**** EXTRACT ****

CLEVELAND (AP) - When Browns coach Eric Mangini, with a generous dip of chewing tobacco ballooning his lower lip, looks across the field at the New York Jets’ sideline this Sunday, he’ll see his past _ what was, and what might have been.
Mangini will see players, and friends, who meant a lot to him and still do.
The Jets are no longer Mangini’s team, but they were for three seasons and if not for a late-season collapse in 2008, when quarterback Brett Favre lost his touch, the coach once dubbed “Mangenius” by tabloid headline writers, might still be Gang Green’s boss.
“That was two years ago,” said Browns linebacker David Bowens, who followed his coach to Cleveland. “He’s here now. We’re having a ball.”
Meet the new Mangini.
Criticized for being aloof, controlling and rigid with the Jets (6-2), Mangini has loosened up with the Browns (3-5), who are coming off back-to-back shocking upsets over New Orleans and New England. After coming close to losing his job last season in Cleveland, he had little choice. He changed but not by being anyone other than himself.
During a conference call with New York media members this week, Mangini explained his transformation.

****

SHORT PROBLEM 1
Retype the passage of the Mangini article starting at "CLEVELAND (AP) - When" and ending at "might have been.".
The article above has no connection to the entries that follow it.

**** MATERIAL ****

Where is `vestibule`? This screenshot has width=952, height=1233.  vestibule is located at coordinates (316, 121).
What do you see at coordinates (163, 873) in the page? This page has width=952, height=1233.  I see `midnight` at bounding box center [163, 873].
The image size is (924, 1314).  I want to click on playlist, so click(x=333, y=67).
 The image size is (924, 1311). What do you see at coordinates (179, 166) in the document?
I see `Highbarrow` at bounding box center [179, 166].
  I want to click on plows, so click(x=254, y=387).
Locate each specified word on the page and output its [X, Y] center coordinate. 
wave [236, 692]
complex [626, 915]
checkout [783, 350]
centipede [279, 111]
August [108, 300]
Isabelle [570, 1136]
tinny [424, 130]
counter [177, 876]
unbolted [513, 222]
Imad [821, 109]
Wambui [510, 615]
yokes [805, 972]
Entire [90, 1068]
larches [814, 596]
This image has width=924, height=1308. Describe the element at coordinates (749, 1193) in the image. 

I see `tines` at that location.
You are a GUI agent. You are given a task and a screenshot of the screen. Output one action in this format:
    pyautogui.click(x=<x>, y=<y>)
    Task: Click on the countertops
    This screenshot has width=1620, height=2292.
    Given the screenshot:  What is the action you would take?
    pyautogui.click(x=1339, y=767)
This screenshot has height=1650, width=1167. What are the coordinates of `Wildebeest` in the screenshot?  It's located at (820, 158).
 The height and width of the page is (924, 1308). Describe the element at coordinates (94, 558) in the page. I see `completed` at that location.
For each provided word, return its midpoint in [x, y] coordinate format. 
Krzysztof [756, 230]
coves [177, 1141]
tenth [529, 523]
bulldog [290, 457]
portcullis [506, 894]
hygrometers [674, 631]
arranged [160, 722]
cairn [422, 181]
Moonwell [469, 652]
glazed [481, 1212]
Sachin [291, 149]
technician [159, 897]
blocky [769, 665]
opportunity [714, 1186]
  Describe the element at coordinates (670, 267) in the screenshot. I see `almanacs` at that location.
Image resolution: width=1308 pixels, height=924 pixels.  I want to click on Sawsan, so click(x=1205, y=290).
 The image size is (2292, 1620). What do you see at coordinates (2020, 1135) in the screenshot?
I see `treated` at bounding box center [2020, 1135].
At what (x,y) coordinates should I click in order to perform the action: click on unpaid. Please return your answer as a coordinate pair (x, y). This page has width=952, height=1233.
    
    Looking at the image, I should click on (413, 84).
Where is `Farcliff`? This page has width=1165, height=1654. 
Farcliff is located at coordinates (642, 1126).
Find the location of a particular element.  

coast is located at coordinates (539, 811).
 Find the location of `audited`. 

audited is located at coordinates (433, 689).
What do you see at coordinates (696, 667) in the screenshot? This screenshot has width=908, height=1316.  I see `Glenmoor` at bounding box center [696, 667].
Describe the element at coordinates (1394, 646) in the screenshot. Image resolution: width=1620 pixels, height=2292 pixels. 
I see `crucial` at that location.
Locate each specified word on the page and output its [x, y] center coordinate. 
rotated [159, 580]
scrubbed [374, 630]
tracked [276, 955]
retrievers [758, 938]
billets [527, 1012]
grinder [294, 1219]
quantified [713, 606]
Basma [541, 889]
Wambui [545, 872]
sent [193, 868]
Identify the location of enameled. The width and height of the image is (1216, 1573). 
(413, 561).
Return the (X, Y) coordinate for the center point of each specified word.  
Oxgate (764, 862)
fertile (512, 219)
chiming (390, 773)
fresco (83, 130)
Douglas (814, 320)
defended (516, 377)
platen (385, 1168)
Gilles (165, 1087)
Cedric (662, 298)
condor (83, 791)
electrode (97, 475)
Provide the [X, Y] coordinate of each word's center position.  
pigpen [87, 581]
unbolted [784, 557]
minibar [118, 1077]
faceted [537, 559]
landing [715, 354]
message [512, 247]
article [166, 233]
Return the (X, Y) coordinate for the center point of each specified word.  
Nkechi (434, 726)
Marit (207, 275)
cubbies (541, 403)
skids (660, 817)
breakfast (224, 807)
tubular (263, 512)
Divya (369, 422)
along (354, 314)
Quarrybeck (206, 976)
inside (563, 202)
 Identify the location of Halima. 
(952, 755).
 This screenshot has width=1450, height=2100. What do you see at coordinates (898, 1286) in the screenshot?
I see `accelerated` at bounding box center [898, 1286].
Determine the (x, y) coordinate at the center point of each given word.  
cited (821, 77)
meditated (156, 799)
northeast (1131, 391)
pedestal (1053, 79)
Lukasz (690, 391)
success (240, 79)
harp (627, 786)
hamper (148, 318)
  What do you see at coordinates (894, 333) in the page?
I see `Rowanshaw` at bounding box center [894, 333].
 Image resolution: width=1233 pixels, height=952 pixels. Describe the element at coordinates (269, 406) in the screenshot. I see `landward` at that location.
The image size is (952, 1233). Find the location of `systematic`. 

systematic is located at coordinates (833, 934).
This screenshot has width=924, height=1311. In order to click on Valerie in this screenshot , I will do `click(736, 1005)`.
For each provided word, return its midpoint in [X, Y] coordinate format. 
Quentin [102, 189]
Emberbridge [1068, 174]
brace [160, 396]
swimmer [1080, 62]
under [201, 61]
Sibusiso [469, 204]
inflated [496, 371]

****

SHORT PROBLEM 2
From the entries, repeat the lines starting at the one containing "coves [177, 1141]" and ending at the one containing "center [2020, 1135].", both included.

RIGHT ANSWER 1
CLEVELAND (AP) - When Browns coach Eric Mangini, with a generous dip of chewing tobacco ballooning his lower lip, looks across the field at the New York Jets’ sideline this Sunday, he’ll see his past _ what was, and what might have been.

RIGHT ANSWER 2
coves [177, 1141]
tenth [529, 523]
bulldog [290, 457]
portcullis [506, 894]
hygrometers [674, 631]
arranged [160, 722]
cairn [422, 181]
Moonwell [469, 652]
glazed [481, 1212]
Sachin [291, 149]
technician [159, 897]
blocky [769, 665]
opportunity [714, 1186]
  Describe the element at coordinates (670, 267) in the screenshot. I see `almanacs` at that location.
Image resolution: width=1308 pixels, height=924 pixels.  I want to click on Sawsan, so click(x=1205, y=290).
 The image size is (2292, 1620). What do you see at coordinates (2020, 1135) in the screenshot?
I see `treated` at bounding box center [2020, 1135].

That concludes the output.